__Document passage__
>> START

I believe the design intent here matches what you are seeing: any value that is in part sensitive must be marked as fully sensitive when passing through an output value. That was an intentional rule, and so I think we ought to treat this issue the way we would typically treat a feature request, discussing the underlying use-cases to see if a change to the design is warranted.

The use-case I understand from your examples here is that you want to return a complex object which contains a sensitive value, but that also contains various data that isn't sensitive. One simple way I could imagine that happening is if you set an output value to an entire resource instance where the resource type schema contains a sensitive attribute, although we can see in your examples that this can also arise through intentionally constructing an object with a sensitive value inside of it.

I believe the intent of the current design is that having an output value marked statically as sensitive means that the sensitivity can be recognized in situations where Terraform isn't evaluating the entire configuration, which might include some special situations within Terraform itself (although I must admit I'm not thinking of any off the top of my head right now) or it might involve external tools which rely on the static annotations of sensitivity that predated Terraform having the current dynamic sensitivity feature.

>> END

__Extracted records__
>> START

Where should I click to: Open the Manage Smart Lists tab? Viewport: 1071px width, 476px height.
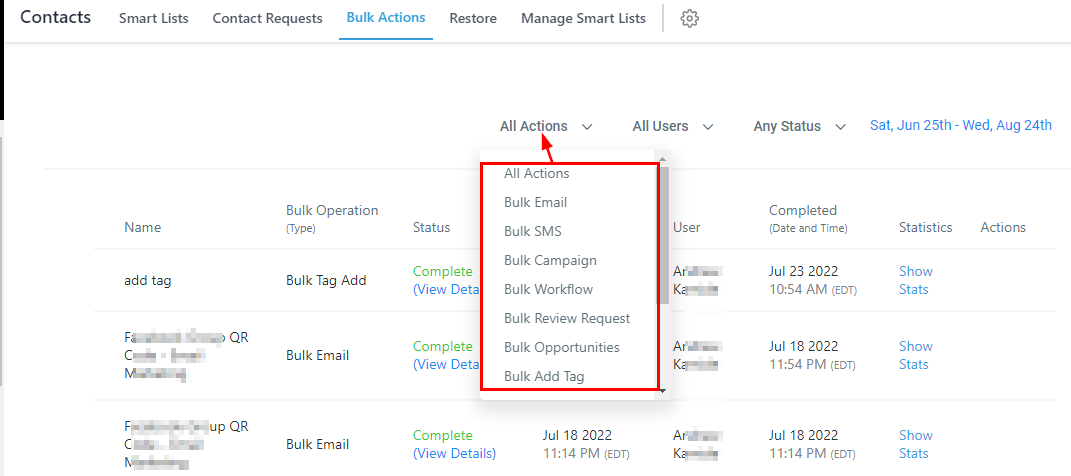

>> END
>> START

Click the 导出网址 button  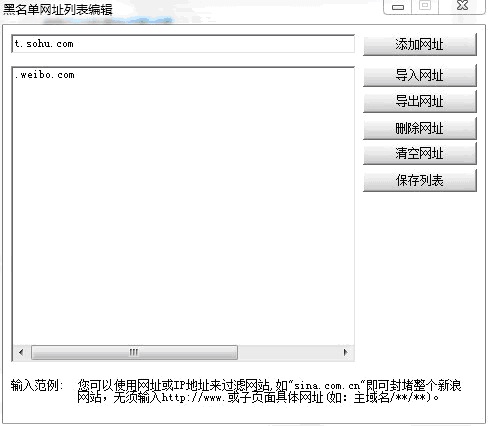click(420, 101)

>> END

__Set tasks__
**A.** Using the comment on sensitive output values, decide whether each statement agrees with it, answering yes or no for each and quoting the deciding words exactly: (i) Marking a partly sensitive value as fully sensitive in an output value was an intentional rule. (ii) The writer can name specific situations within Terraform itself that rely on outputs being statically marked as sensitive. (iii) The writer proposes handling this issue the way a bug report would typically be handled.
**B.** Carry on the comment on sensitive output values from its final sentence, in the same voice.

__Task-by-task answers__
**A.**
(i) Yes: "That was an intentional rule"
(ii) No: "although I must admit I'm not thinking of any off the top of my head right now"
(iii) No: "we ought to treat this issue the way we would typically treat a feature request"

**B.**
With all of this said, it does seem reasonable to me that we might loosen the requirement to mark an output value as fully sensitive in order to return something partially-sensitive, but before we can do that we'll need to do some investigation about whether anything is relying on the static declarations of sensitivity and, if so, devise a new solution for that situation.

Since we'll be working with this issue as discussion about the tradeoffs of changing Terraform's design, rather than merely changing the implementation to better meet the design, I'm going to relabel this as an enhancement so that it'll go through our enhancement request process rather than our bug report process. Thanks!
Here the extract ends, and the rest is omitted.